1990 arbeitete er gemeinsam mit Georges Pernin an der zweibändigen Comicadaption des Romans „L´Envoyé“ des Autors Huguette Carrière in der Reihe „Signe de Piste“ des Verlages Lombard. Ein Jahr später veröffentlichte er gemeinsam mit dem Szenaristen Dieter (Didier Teste) bei Glénat die Serie „Névé“, die in Deutschland unter dem Titel „Nico“ im Eckart Schott Verlag erschien und es insgesamt auf fünf Bände brachte. Mit Anne Sibran arbeitete er an dem 1999 erschienen Band „La Terre Sans Mal“, die in der Collection „Aire Libre“ des Verlages Dupuis, der in Deutschland unter dem Titel „Erde ohne Übel“ ebenfalls im Eckart Schott Verlag erschien.
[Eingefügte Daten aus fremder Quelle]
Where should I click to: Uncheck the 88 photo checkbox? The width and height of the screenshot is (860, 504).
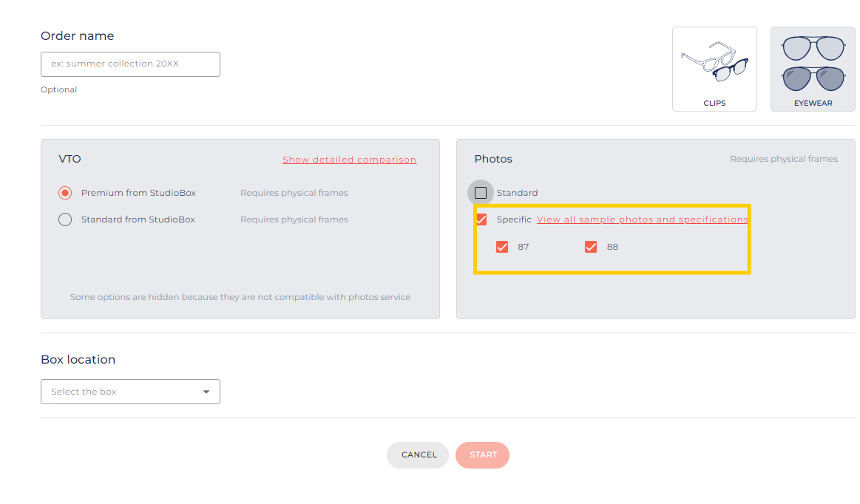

Seine Arbeit an diesem Album, in dem er mit Aquarellfarben verwendete, brachte ihm mehrer Preise und die Anerkennung sowohl durch Kritiker als auch durch das Publikum ein.
Für Vents d´Ouest illustrierte er 2000 das Szenario von Delphine Rieu für den Oneshot „Alex Clement Est Mort“. In 2004 kehrte er zu „Aire Libre“ zurück und veröffentlichte den Autorencomic „Muchacho“, der sich mit den Revolutionen in Nicaragua auseinandersetzt und unter dem gleichen Titel bei Carlsen veröffentlicht wurde. Im Mittelpunkt der Geschichte, die im Jahr 1976 spielt, steht der junge Priester und Maler Gabriel, Sohn eines reichen Großgrundbesitzers. Gemeinsam mit seiner Frau Sophie Michel entstanden in 2008 und 2009 die beiden Bände „Oh, diese Kinder!“ für den Verlag Futuropolis der in Deutschland bei Splitter erschien.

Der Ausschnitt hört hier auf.